A 70-year-old man facing a bank robbery charge told officers that he tried to rob a bank after telling his wife he’d “rather be in jail than at home.”
Lawrence John Ripple faces a charge of bank robbery after he presented a note to a teller at the Bank of Labor, 756 Minnesota Ave., on Sept. 2, according to the criminal complaint.
However, authorities didn’t allow him his wish of being in jail for very long. He has been released from jail before the trial in federal court. A status conference for the case is set for Friday, Sept. 9, in federal court.
The criminal complaint, entered in court documents by an FBI agent, stated that Ripple approached a teller counter, gave the teller a note that said he had a gun and demanded cash.

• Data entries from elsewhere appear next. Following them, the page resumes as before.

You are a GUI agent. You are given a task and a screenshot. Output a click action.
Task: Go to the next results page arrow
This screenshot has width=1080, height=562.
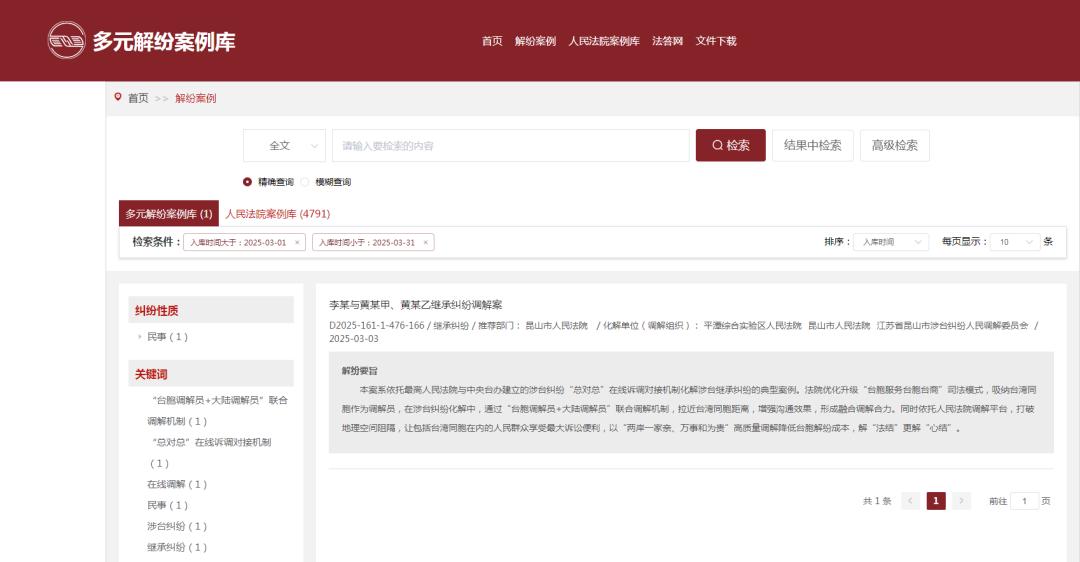[961, 501]
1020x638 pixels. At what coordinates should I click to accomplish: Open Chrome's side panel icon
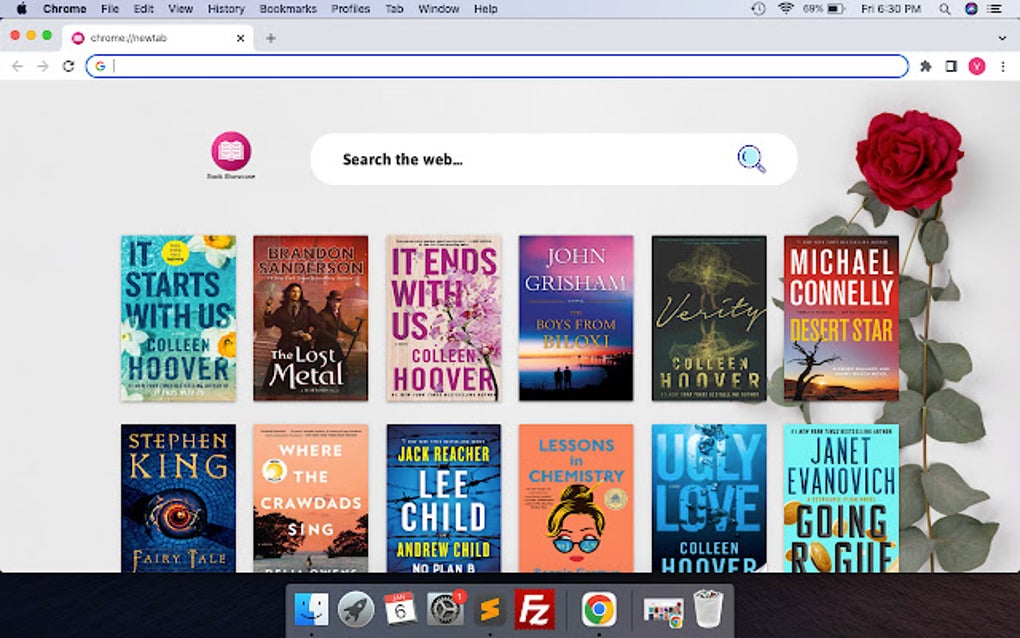coord(952,66)
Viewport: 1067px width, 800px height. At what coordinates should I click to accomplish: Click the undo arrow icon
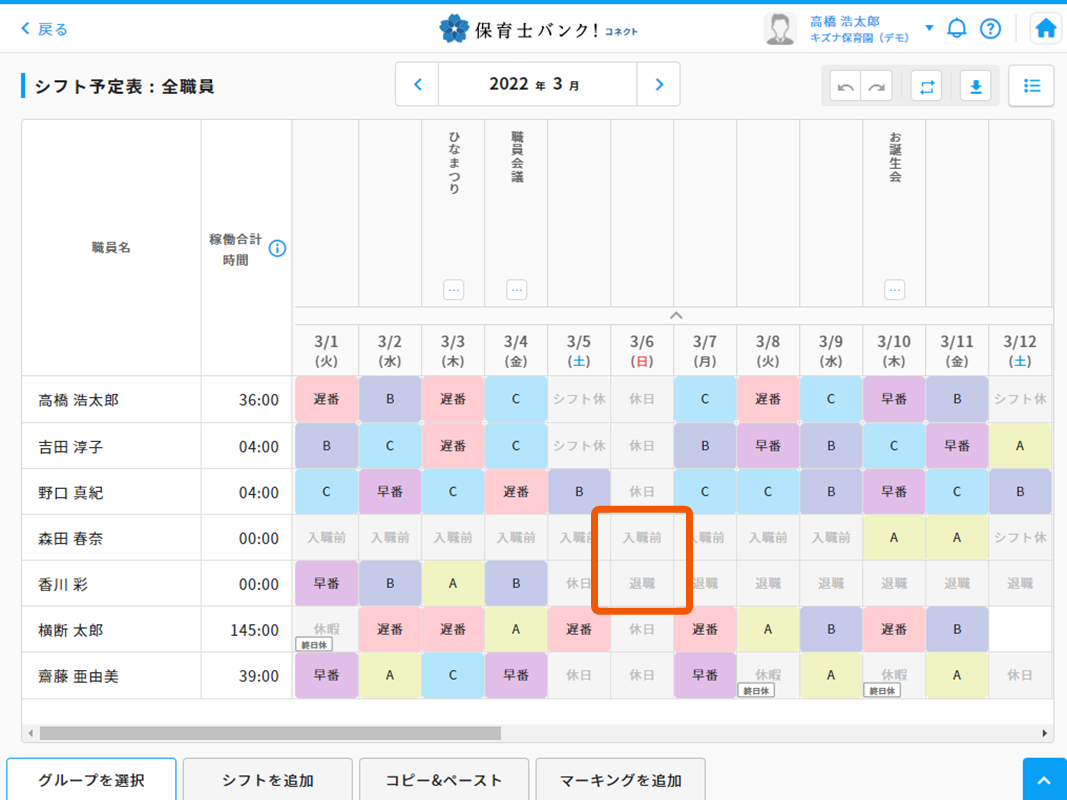click(846, 87)
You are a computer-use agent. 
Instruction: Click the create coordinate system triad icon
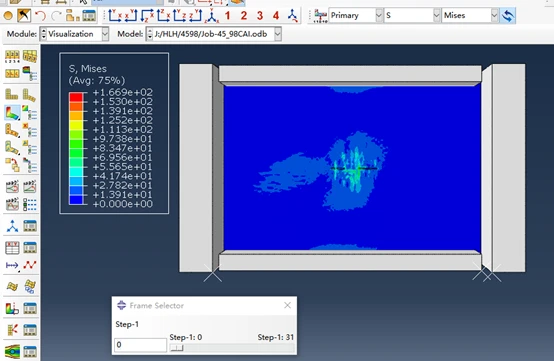(x=12, y=226)
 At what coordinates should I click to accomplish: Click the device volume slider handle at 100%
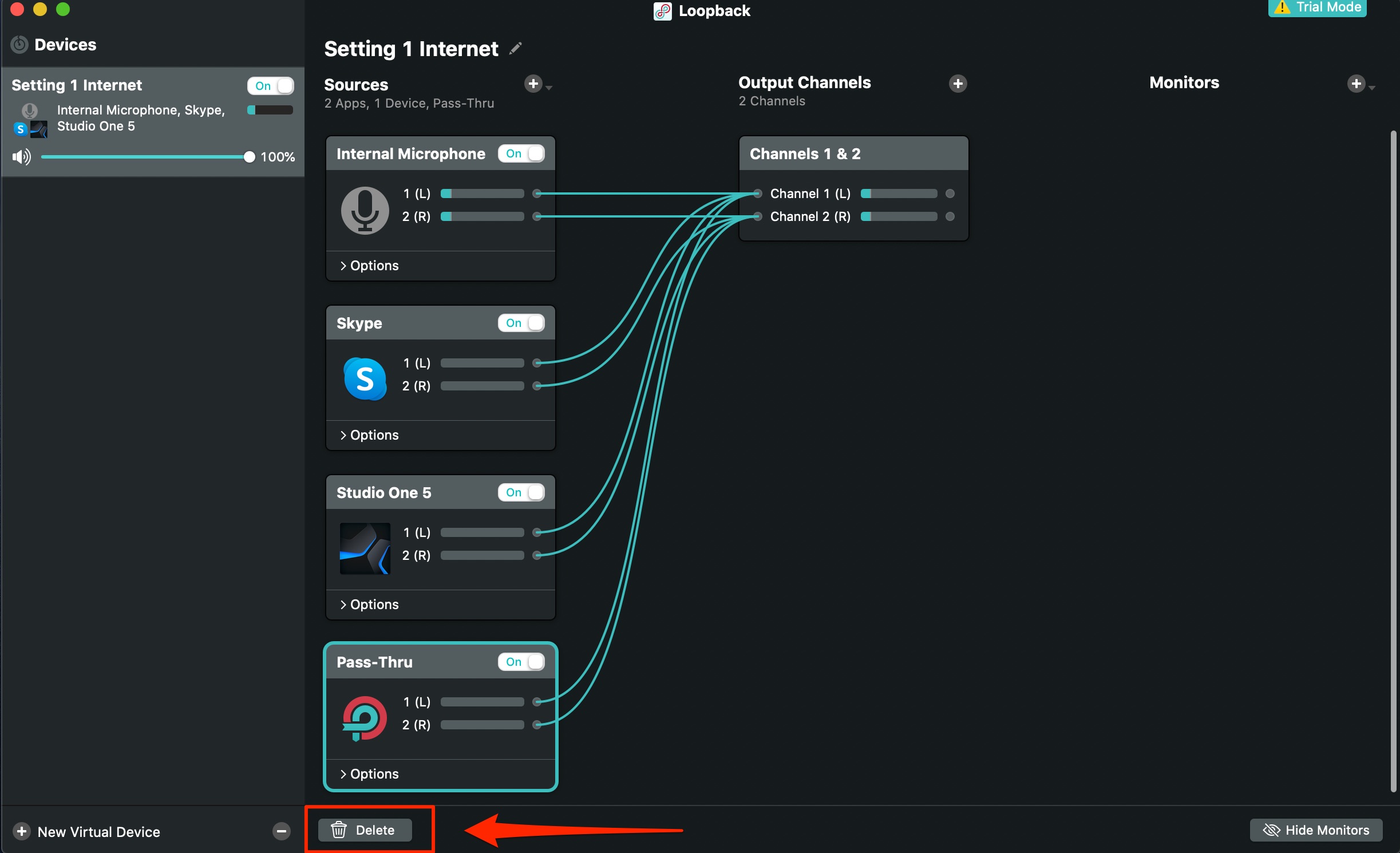pos(249,157)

The teller gave him $2,924. Then Ripple sat down in the bank lobby, according to the criminal complaint.
A bank security guard told federal authorities that the guard approached Ripple when he was sitting in the lobby with the money, and Ripple told him he “was the guy he was looking for.” The guard then took Ripple into custody.
When Ripple was being taken to the nearby Kansas City, Kan., Police headquarters, he told an officer that he had committed the robbery, according to the criminal complaint.
In an interview room at police headquarters, he was advised of his rights, and then Ripple talked with officers, including an FBI agent, and told them he and his wife had an argument at home and Ripple “no longer wanted to be in the situation.”
He told police he wrote out his note in front of his wife, told her he’d rather be in jail than at home, and then went to the bank and robbed it, according to the criminal complaint.